> SOURCE TEXT

┌──

You are viewing a plain text version of this content. The canonical link for it is here.

Posted to dev@doris.apache.org by 寒江雪 <ya...@gmail.com> on 2019/10/24 03:30:52 UTC

[Proposal] Enhanced Aggregation, Support Grouping Sets, Rollup and Cube to extend group by statement

The CUBE, ROLLUP, and GROUPING SETS  extensions to SQL make querying and
reporting easier and faster. CUBE, ROLLUP, and grouping sets produce a
single result set that is equivalent to a UNION ALL of differently grouped
rows.

The three GROUPING functions  make aggregate calculations more efficient,
thereby enhancing database performance, and scalability.

GROUPING SETS clause

GROUPING SETS syntax lets you define multiple groupings in the same
query. GROUP
BY computes all the groupings specified and combines them with UNION ALL.

└──

> GIVEN MATERIAL

┌──

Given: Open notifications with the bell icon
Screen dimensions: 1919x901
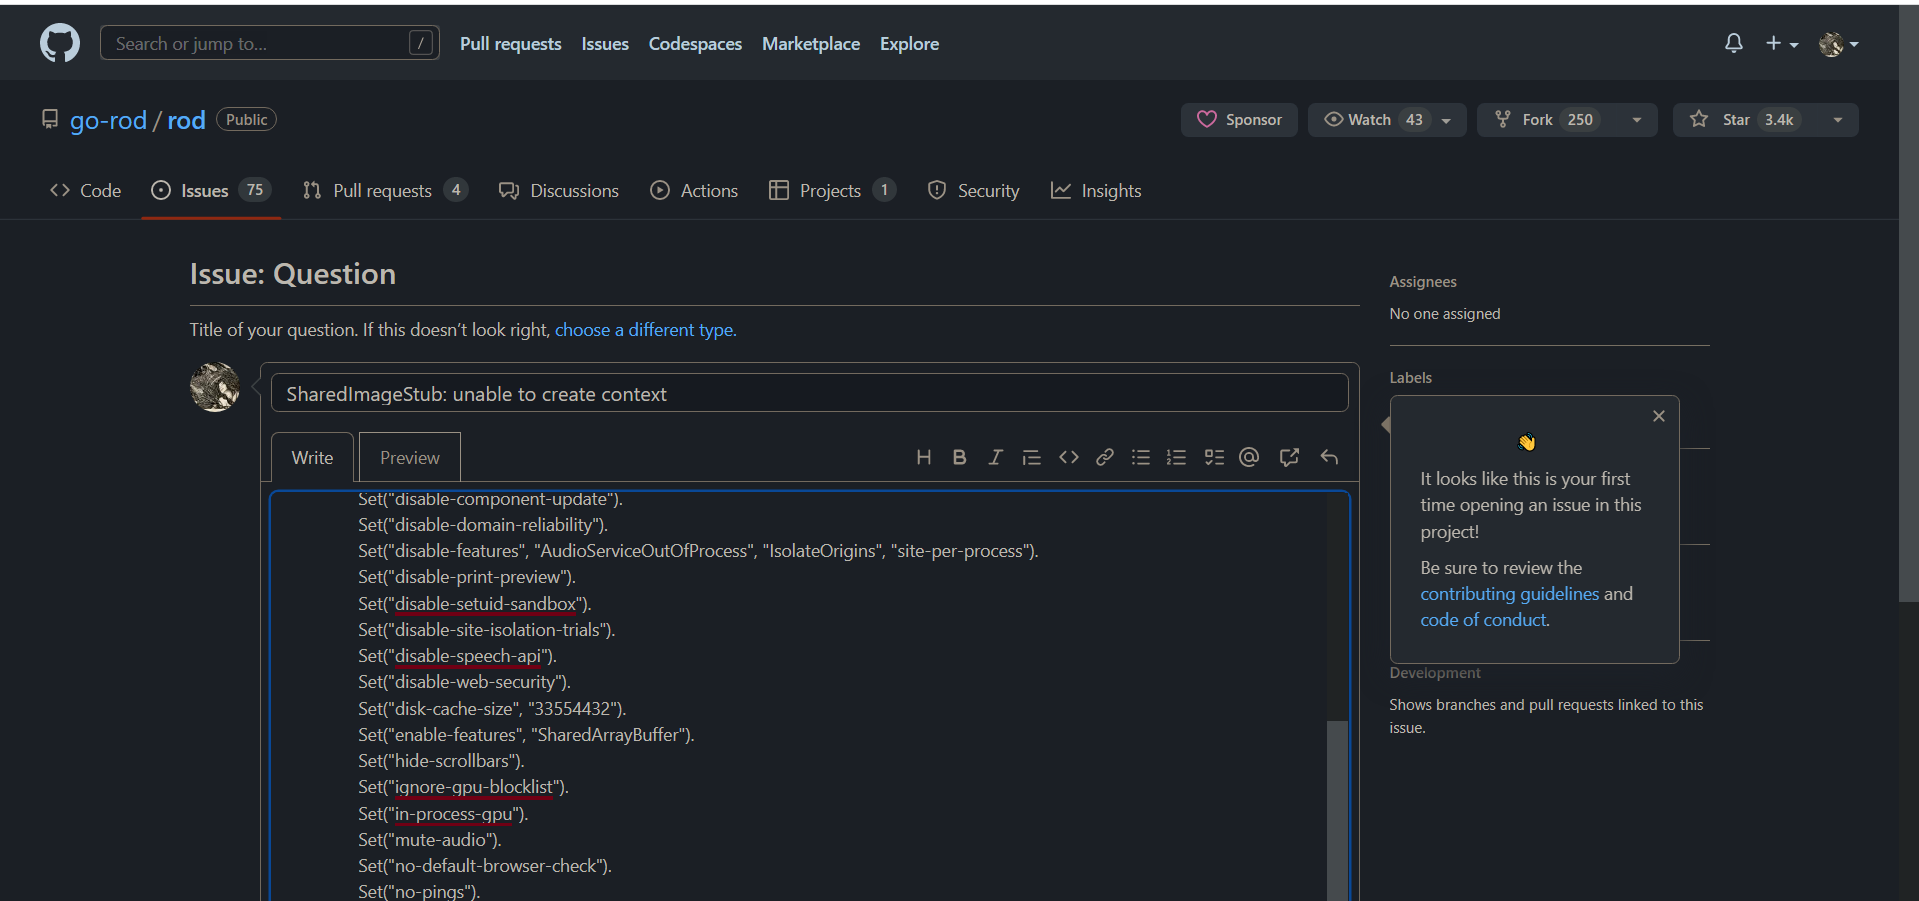Looking at the screenshot, I should [1733, 43].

└──

> EXERCISE TASK A
In the grouping sets proposal, what do CUBE, ROLLUP, and grouping sets produce?
> EXERCISE TASK B
Carry on the grouping sets proposal, picking up right after its final sentence.

> RESULT A
A single result set that is equivalent to a UNION ALL of differently grouped rows.

> RESULT B
For example, consider the following statement:

SELECT a, b, SUM( c ) FROM tab1 GROUP BY GROUPING SETS ( (a, b), (a),
(b), ( ) );

This statement is equivalent to:

SELECT a, b, SUM( c ) FROM tab1 GROUP BY a, b
UNION
SELECT a, null, SUM( c ) FROM tab1 GROUP BY a
UNION
SELECT null, b, SUM( c ) FROM tab1 GROUP BY b
UNION
SELECT null, null, SUM( c ) FROM tab1

This is an example of real query：

mysql> SELECT * FROM t;
+------+------+------+
| k1   | k2   | k3   |
+------+------+------+
| a    | A    |    1 |
| a    | A    |    2 |
| a    | B    |    1 |
| a    | B    |    3 |
| b    | A    |    1 |
| b    | A    |    4 |
| b    | B    |    1 |
| b    | B    |    5 |
+------+------+------+
8 rows in set (0.01 sec)

mysql> SELECT k1, k2, SUM(k3) FROM t GROUP BY GROUPING SETS ( (k1,
k2), (k2), (k1), ( ) );
+------+------+-----------+
| k1   | k2   | sum(`k3`) |
+------+------+-----------+
| b    | B    |         6 |
| a    | B    |         4 |
| a    | A    |         3 |
| b    | A    |         5 |
| NULL | B    |        10 |
| NULL | A    |         8 |
| a    | NULL |         7 |
| b    | NULL |        11 |
| NULL | NULL |        18 |
+------+------+-----------+
9 rows in set (0.06 sec)

GROUPING SETS Syntax

SELECT ...
FROM ...
[ ... ]
GROUP BY GROUPING SETS ( groupSet [ , groupSet [ , ... ] ] )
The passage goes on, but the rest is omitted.